*WRITTEN REQUEST*
Format the part of the data that opens with the line containing "Task: Go to the previous results page" and closes with the line containing "Action: [x=52, y=39]" as a numbered list, both of those lines included and blank lines left out. Leave the pictures out of the answer.

*DATASET EXTRACT*
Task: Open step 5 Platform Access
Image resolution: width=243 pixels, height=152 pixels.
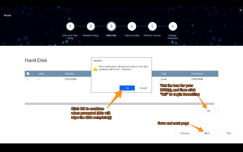Action: coord(152,26)
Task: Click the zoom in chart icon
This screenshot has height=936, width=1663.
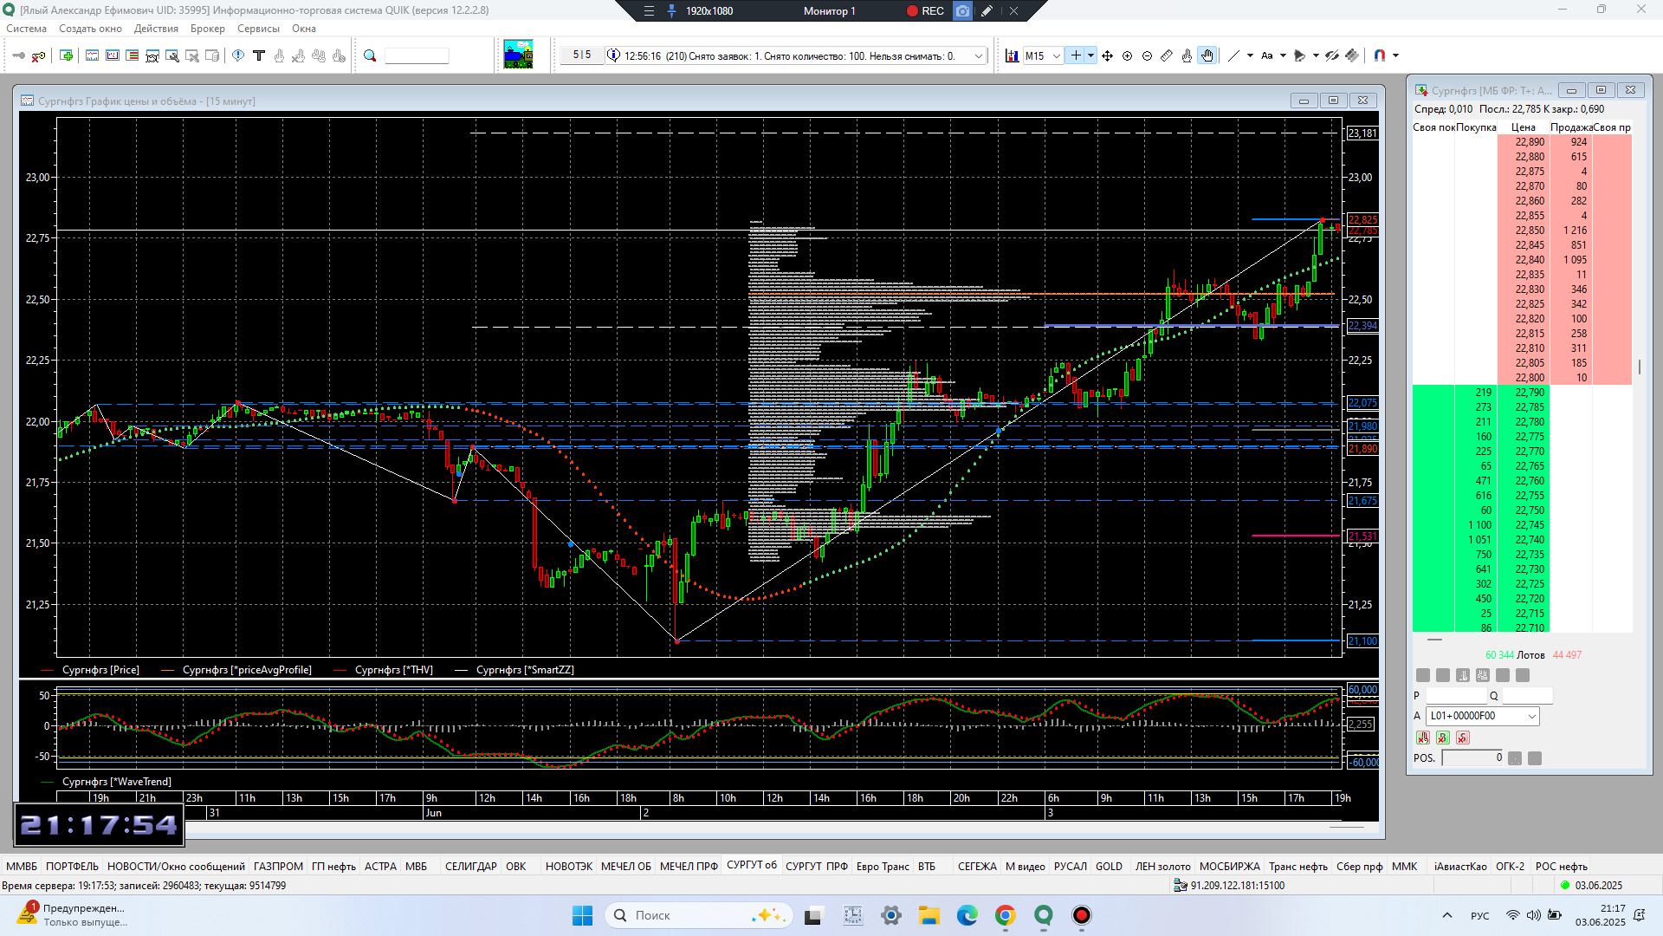Action: [x=1127, y=55]
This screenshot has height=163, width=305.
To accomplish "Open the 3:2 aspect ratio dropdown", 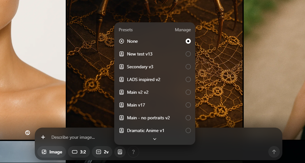I will tap(79, 152).
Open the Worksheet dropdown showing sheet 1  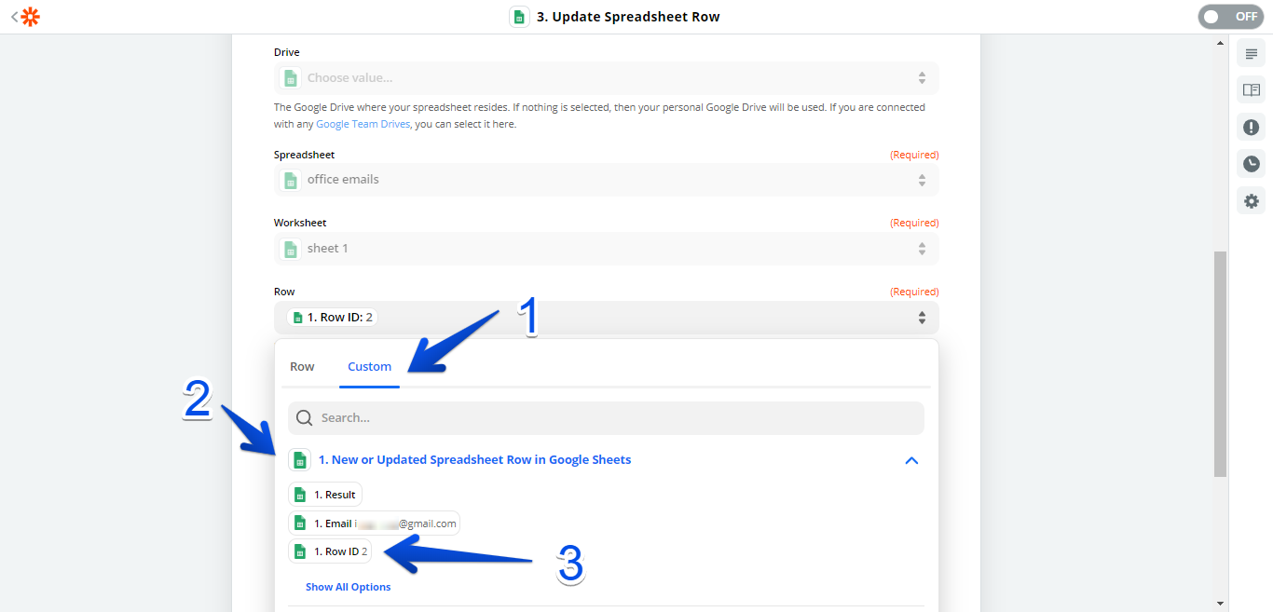(606, 249)
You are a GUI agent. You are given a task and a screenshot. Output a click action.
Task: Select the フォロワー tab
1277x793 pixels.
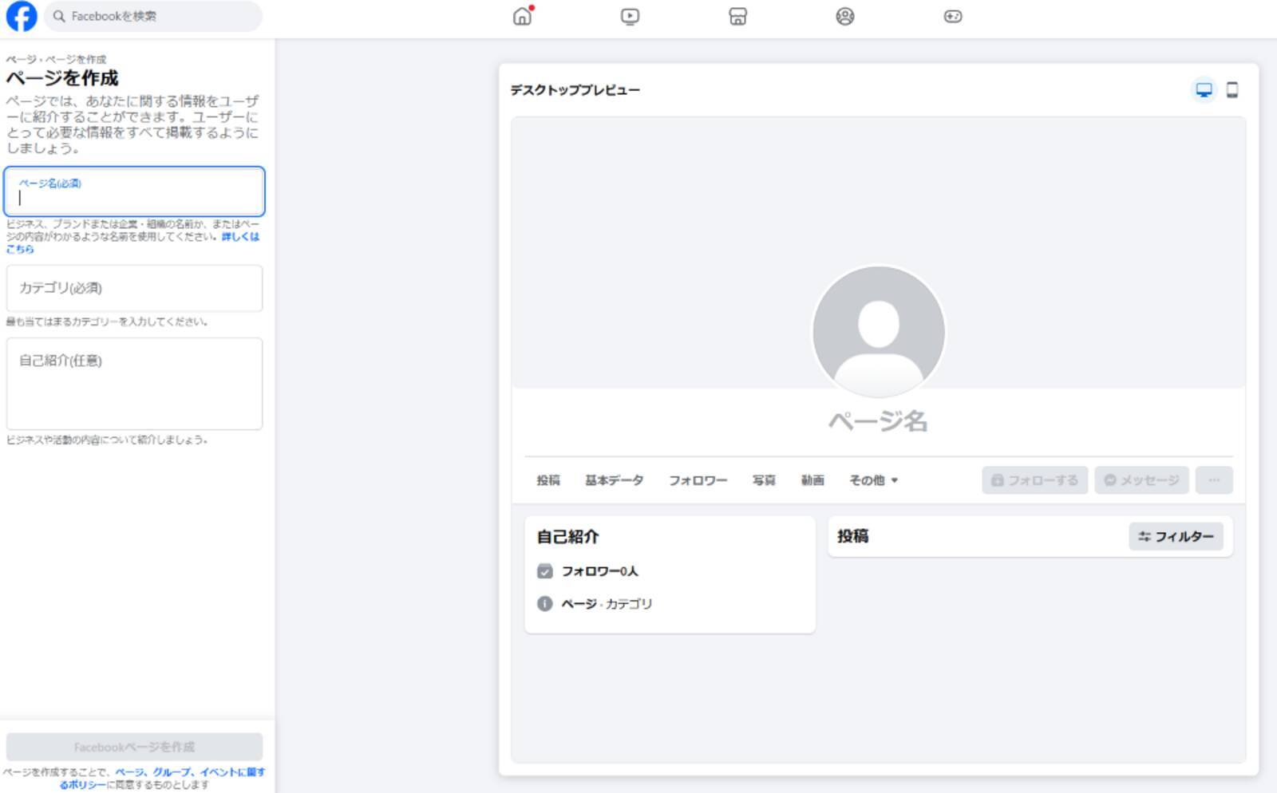(698, 480)
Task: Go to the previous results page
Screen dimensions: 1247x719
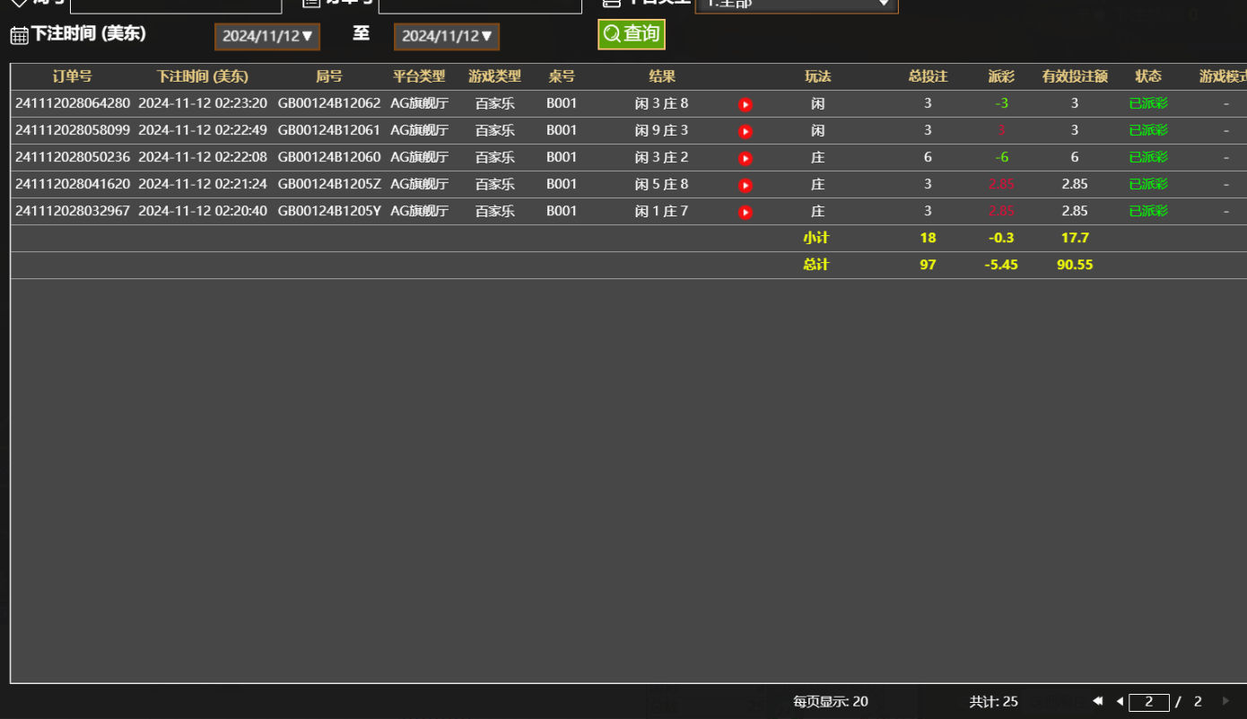Action: click(1120, 701)
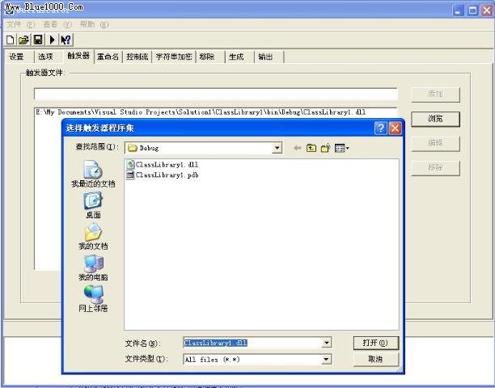495x388 pixels.
Task: Click the Run arrow toolbar icon
Action: [x=52, y=39]
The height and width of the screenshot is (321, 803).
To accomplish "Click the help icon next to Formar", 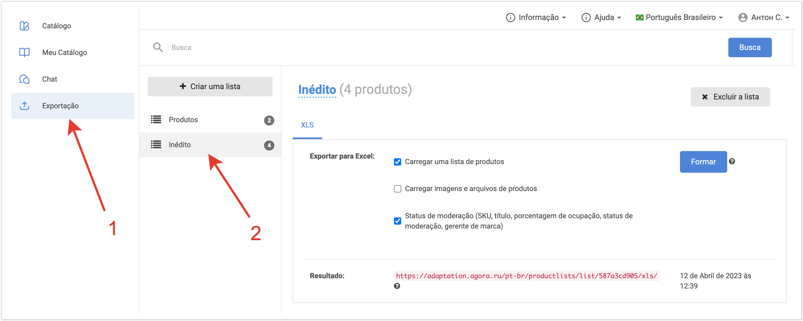I will [x=732, y=161].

*RESULT BELOW*
1. Task: Go to the previous results page
2. Screen dimensions: 1247x719
3. Action: click(1120, 701)
4. 495x388 pixels.
5. Task: Click the Run arrow toolbar icon
6. Action: [x=52, y=39]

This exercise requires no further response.